Sans titre ni couleurs

Lorsque la vie est sans couleurs ni éclats peut-on encore écrire ?

Quand le flot de mots s’est tari à force de sécheresse que dire dans un désert ?

Il y en a qui y parviennent grâce à l’imaginaire ou la mémoire ou l’inexorable besoin d’écrire, d’inventer, de raconter, de dénoncer ou de s’interroger.

Pour l’instant je n’y crois plus alors je me tais.

C’est un silence morne et triste alourdi par le constat de la chute d’un rêve. Je n’écris plus, je n’en ai plus envie. Il y a des choses bien plus graves. Partout des hommes meurent dans l’indifférence. De faim, dans la misère ou suite à des violences, torturés, brûlés, noyés, assassinés. D’autres meurent à petit feu, de l’intérieur.

Je ne suis pas de ceux-là, je fais partie des privilégiés qui ont un toit, une famille, un travail, la santé pour mes proches et moi-même. Alors ?

Pour écrire, il me faut cet élan d’enthousiasme, il me faut ces éclats de lumière ou de rire. Certes des éclats il y en a mais si peu de joyeux et tant de lamineurs, de meurtriers. Tant de rêves, de vies brisées, tant d’éclats d’infamies, des éclats brillant de bassesse, de lâcheté, de bêtise. J’ai du mal à écrire sur la beauté des fleurs lorsque je sais que leurs racines sont en train de mourir.

14 avril 2014, 276 lycéennes sont enlevées à Chibok, dans le nord-est du Nigéria par des combattants islamistes de Boko Haram. Qu’avons-nous fait ? Quels moyens aurions-nous déployé si ces jeunes filles avaient été européennes, françaises, américaines ?
◇ ◇ ◇ ◇
• _PROBLÈMES À TRAITER_
[1] Citez textuellement le texte sur le renoncement à écrire en commençant à « Lorsque la vie » et en terminant à « je me tais. ».
[2] Prolongez le texte sur le renoncement à écrire à partir de sa dernière phrase.
Le matériau qui suit provient d'une source distincte de ce texte.

• _DONNÉES FOURNIES_
◇ ◇ ◇ ◇
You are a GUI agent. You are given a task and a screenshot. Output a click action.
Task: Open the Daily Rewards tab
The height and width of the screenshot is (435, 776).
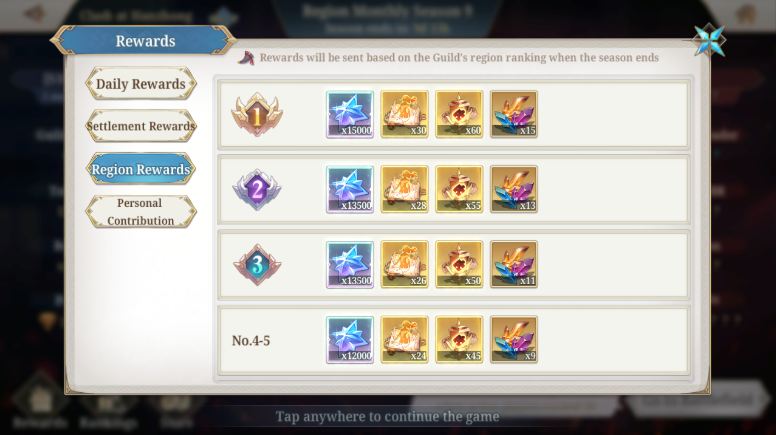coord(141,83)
◇ ◇ ◇ ◇
• _RÉPONSES AUX PROBLÈMES_
[1]
Lorsque la vie est sans couleurs ni éclats peut-on encore écrire ?

Quand le flot de mots s’est tari à force de sécheresse que dire dans un désert ?

Il y en a qui y parviennent grâce à l’imaginaire ou la mémoire ou l’inexorable besoin d’écrire, d’inventer, de raconter, de dénoncer ou de s’interroger.

Pour l’instant je n’y crois plus alors je me tais.

[2]
3770 migrants ont trouvé la mort en Méditerranée en 2015 et 2452 personnes sont mortes entre janvier et mai 2016 en fuyant leur pays. Sans compter le nombre de disparus…

Que ferions-nous si notre pays n’était plus sûr au point que des milliers d’entre nous préféreraient prendre le risque d’aller mourir en mer plutôt que d’endurer la peur et la violence sur le sol de notre patrie ?

Rien de nouveau, les hommes se font la guerre, victimes civiles et soldats meurent depuis des siècles. Et pourtant les rouages politiques, les jeux de marionnettes guidées par l’intérêt, la soif de richesse et de pouvoir, les guerres politiques ou religieuses, tout cela ne m’a jamais paru aussi offensant que ces derniers temps. Peut-être parce que maintenant presque tout se fait à découvert, dans la norme sous couvert du « il faut d’abord préserver nos propres intérêts ».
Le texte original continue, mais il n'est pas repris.